Well worth reading if you come across trade secrets theft in your practice. Akerman may be the most experienced attorney in the country on this developing body of law, and it shows.
I agree with him, but for a more general reason. Since I practice in the Third Circuit (Pennsylvania, New Jersey and Delaware), I’ll focus on the Third Circuit’s most recent opinion on the CFAA:
The District Court focused on the criminal provisions and found it difficult to infer a civil application within the statutory framework and concluded that it could not do so, although the Court did acknowledge that several other courts had determined to the contrary. However, we conclude that not only the relevant case law, but also the plain language of the statute, militate in favor of the availability of a civil remedy, and specifically, the type of injunctive relief sought by the PC plaintiffs.
Numerous courts have recognized that a civil cause of action is apparent from the text of § 1030(g). Although we acknowledge the criminal thrust of the section in general, as it is found in Title 18, there is ample authority for permitting civil actions to proceed based on violations of the section pursuant to the language of § 1030(g). See, e.g., Theofel v. Farey-Jones, 359 F.3d 1066, 1078 (9th Cir. 2003) (‘The civil remedy extends to ‘any person who suffers damage or loss by reason of a violation of this section.”) (emphasis in original); I.M.S. Inquiry Mgmt. Sys., Ltd. v. Berkshire Info. Sys., Inc., 307 F. Supp. 2d 521, 526 (S.D.N.Y. 2004) (stating that § 1030(g) affords civil action for any violation of CFAA). Accordingly, we conclude that civil relief is available under § 1030(g).

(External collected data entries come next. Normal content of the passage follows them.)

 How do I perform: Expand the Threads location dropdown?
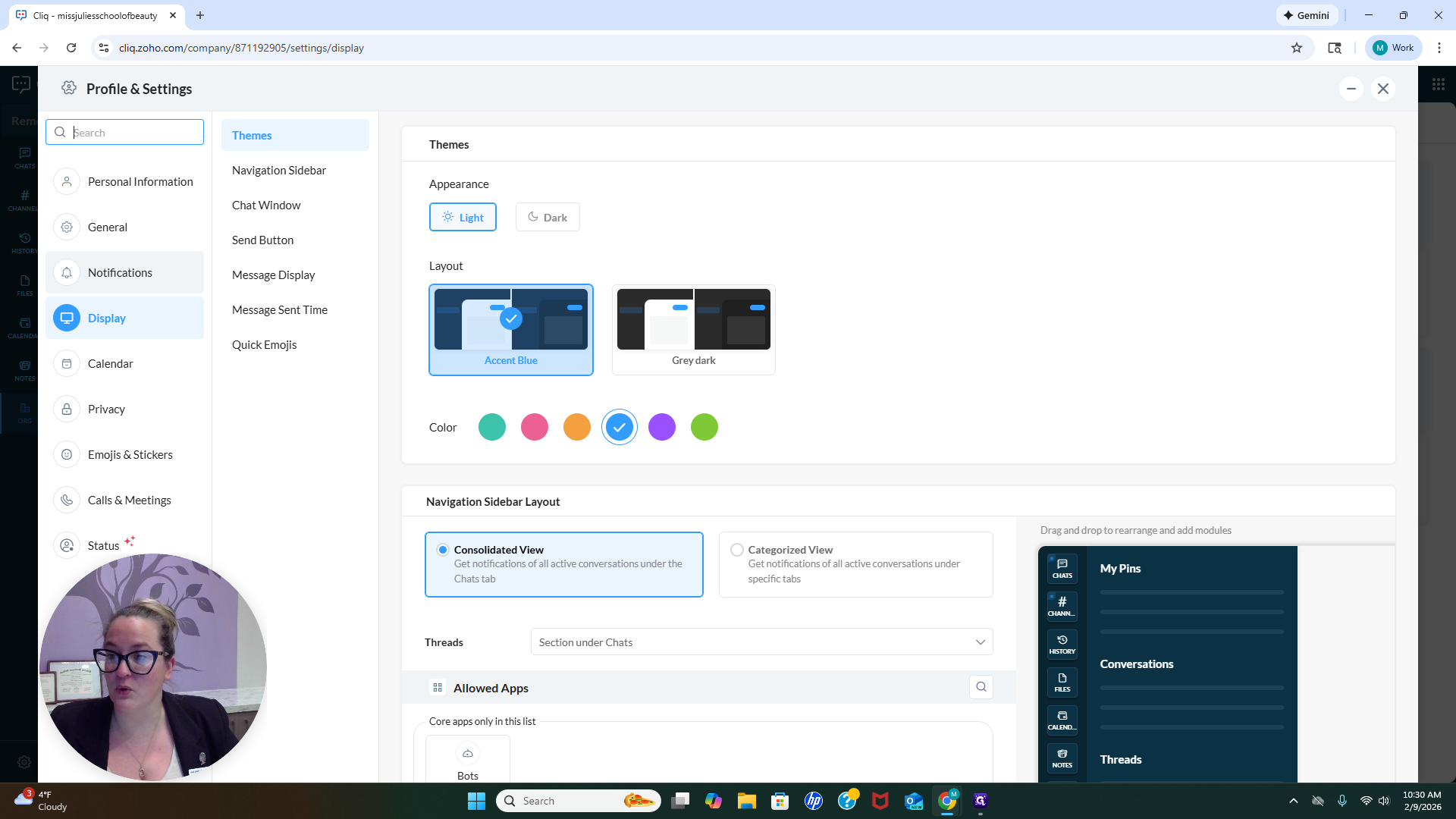pyautogui.click(x=761, y=642)
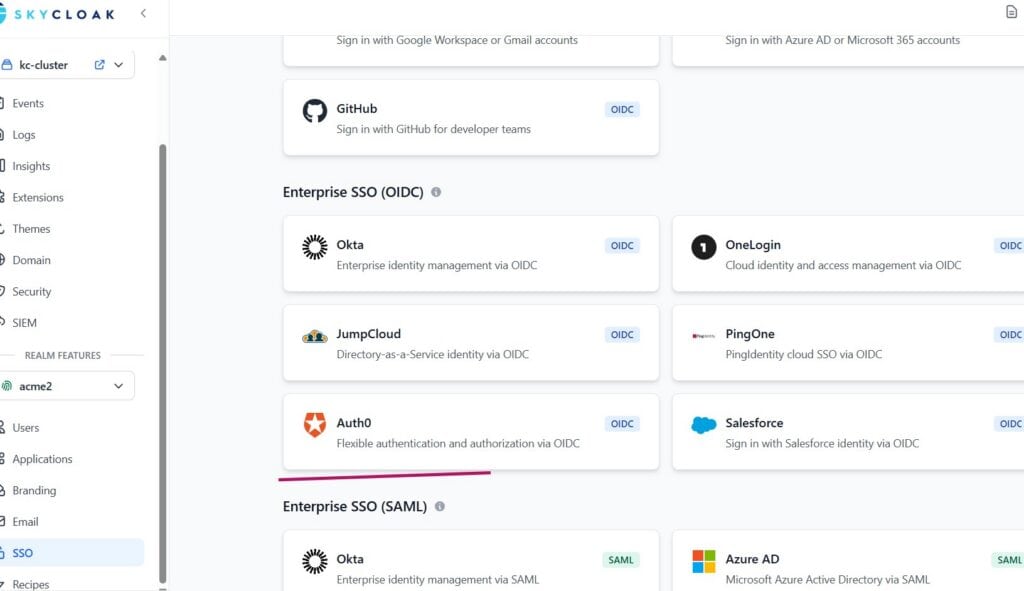1024x591 pixels.
Task: Collapse the sidebar with the chevron arrow
Action: (x=143, y=14)
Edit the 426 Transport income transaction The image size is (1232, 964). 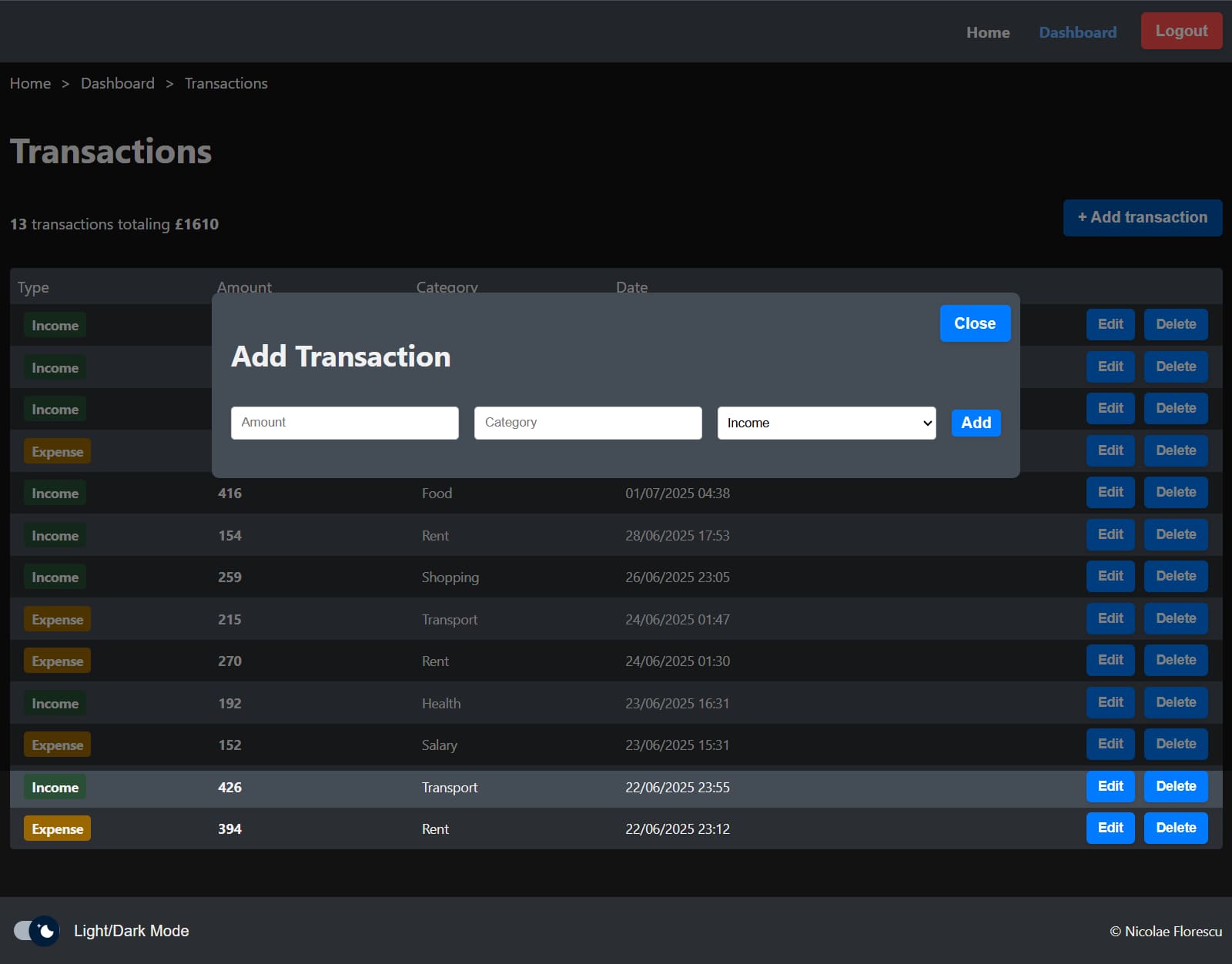(x=1110, y=786)
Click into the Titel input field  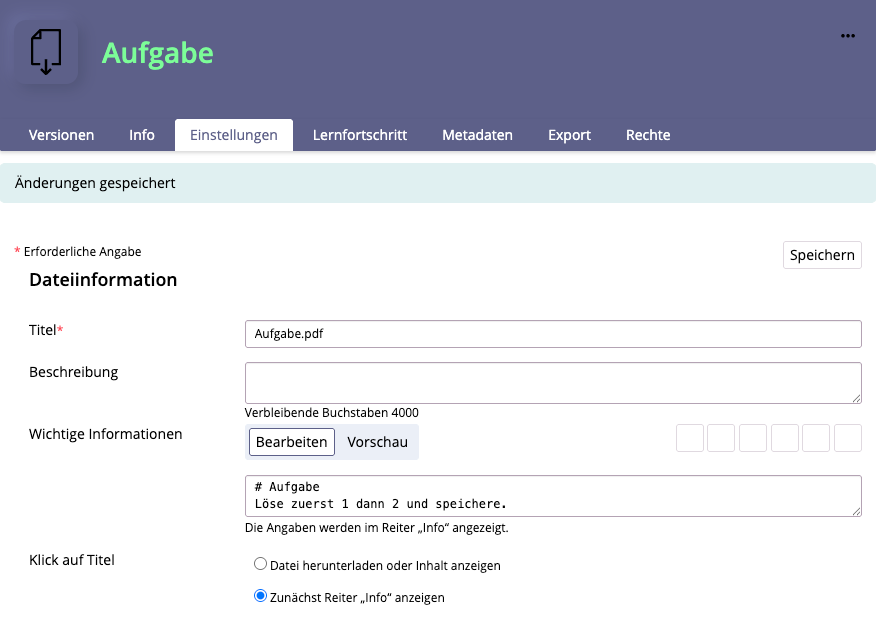tap(552, 334)
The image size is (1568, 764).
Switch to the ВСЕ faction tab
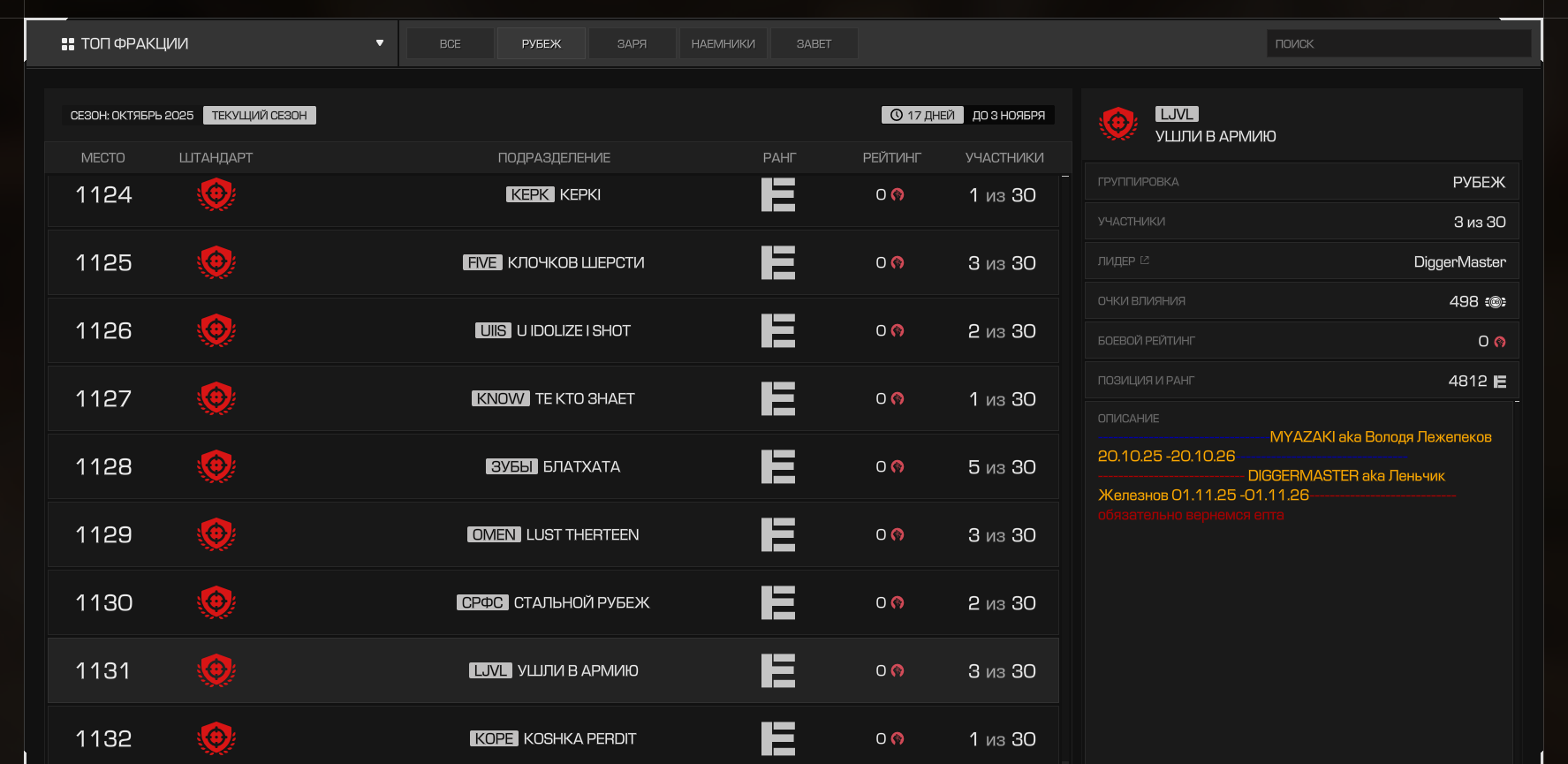(x=450, y=43)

P.C. Yonkers, Inc. v. Celebrations the Party & Seasonal Superstore, LLC, 428 F.3d 504, 511 (3d Cir. 2005).
In one sense, the above looks like a straightforward review of a criminal statute which permits a civil remedy. The statute says there’s a remedy, so we’ll enforce it.
In another sense, we’re witnessing a big change in the way Circuit Courts and the Supreme Court interpret federal statutes which provide plaintiffs with civil relief for criminal conduct.

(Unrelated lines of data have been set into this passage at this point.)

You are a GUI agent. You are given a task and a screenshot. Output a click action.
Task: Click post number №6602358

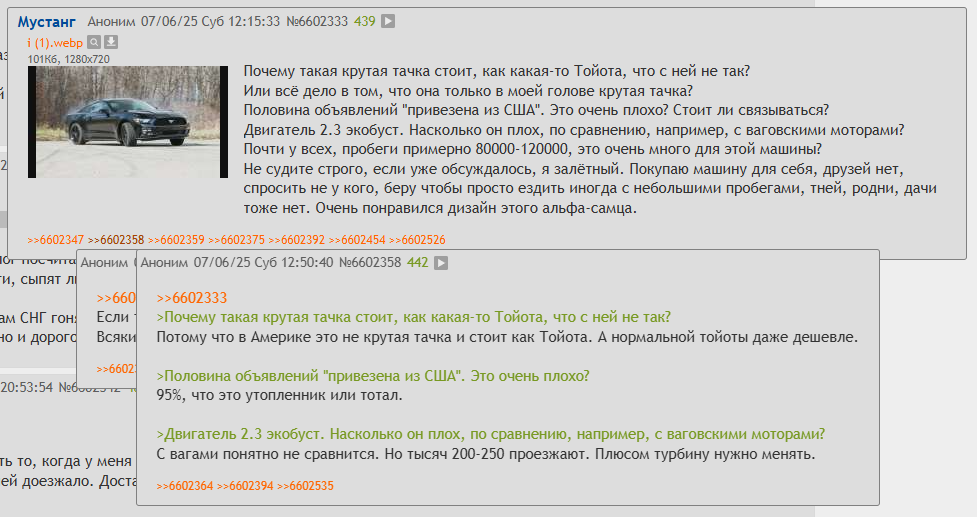click(370, 263)
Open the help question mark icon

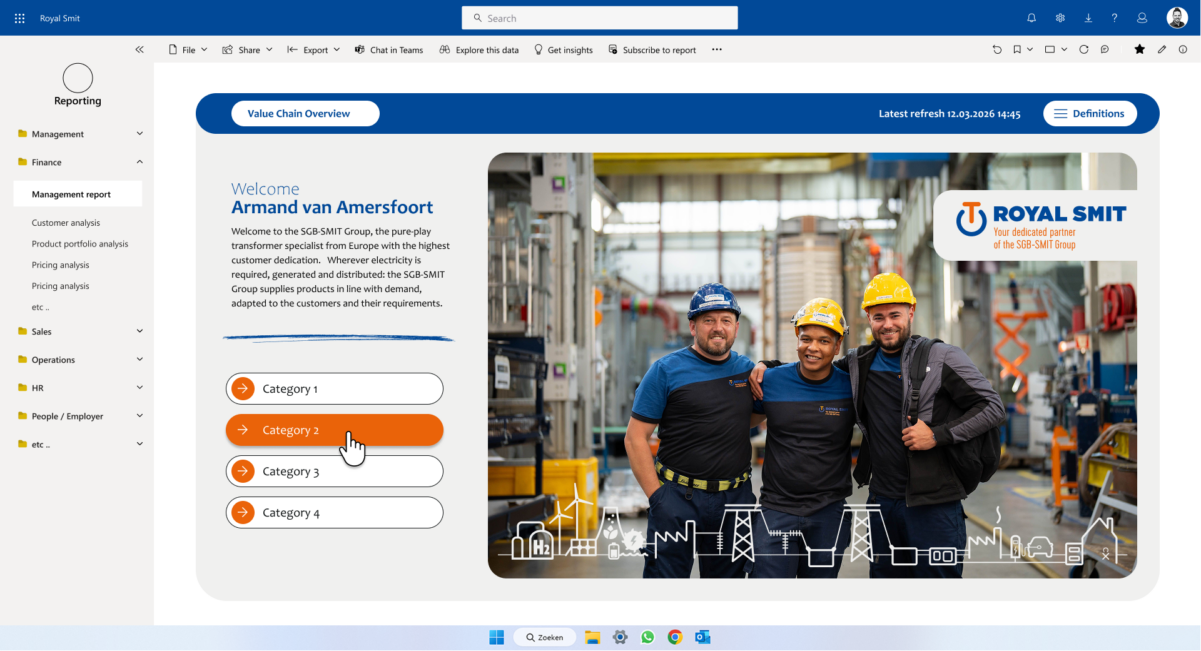click(1115, 18)
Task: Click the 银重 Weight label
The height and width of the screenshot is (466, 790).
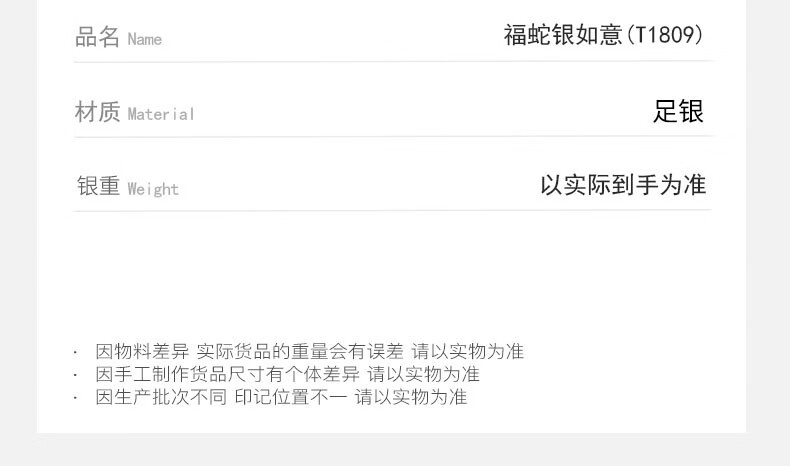Action: 127,186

Like the CFAA, The Racketeer Influenced and Corrupt Organizations Act ("RICO") creates a civil remedy for those persons injured by racketeering activities, typically mail or wire fraud. Also like the CFAA, numerous District Courts have contorted the brief text of the RICO Act to enact confusing, complicated barriers to relief without much basis in the Act itself. For example, numerous District Courts required plaintiffs show "first-party reliance" on the alleged mail or wire fraud (rather than merely injury related to the racketeering as a whole) and required that the plaintiff prove the defendants used a formal racketeering structure.

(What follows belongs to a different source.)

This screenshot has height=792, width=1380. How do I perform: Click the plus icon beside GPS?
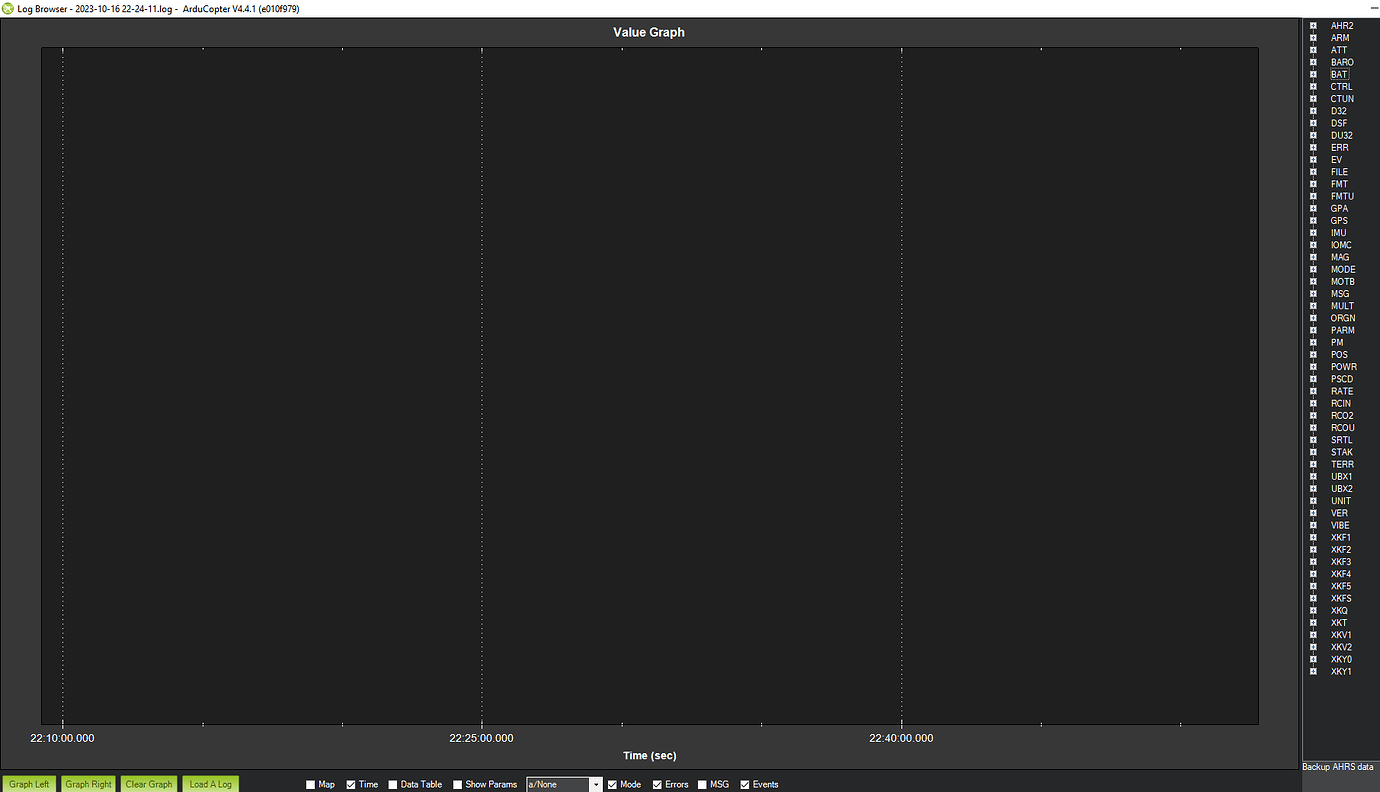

In the past year, the Supreme Court has torn down both of these barriers. See Bridge v. Phoenix Bond & Indem. Co., 128 S. Ct. 2131, 2145 (2008)(eliminating the "reliance" requirement, noting "Whatever the merits of petitioners’ arguments as a policy matter, we are not at liberty to rewrite RICO to reflect their — or our — views of good policy. We have repeatedly refused to adopt narrowing constructions of RICO in order to make it conform to a preconceived notion of what Congress intended to proscribe."); Boyle v. United States, ___ U.S. ____, No. 07-1309, 2009 U.S. LEXIS 4159, at *22–23 (Jun. 8, 2009)(eliminating the "structure" requirement, noting "The fact that RICO has been applied in situations not expressly anticipated by Congress does not demonstrate ambiguity. It demonstrates breadth.”).
Like the RICO Act, the broad text of the CFAA "does not demostrate ambiguity[,] it demonstrates breadth." If the Circuit Courts and the Supreme Court interpret the CFAA the same way they’ve interpreted the RICO Act, we’ll see a lot more of these claims in the future.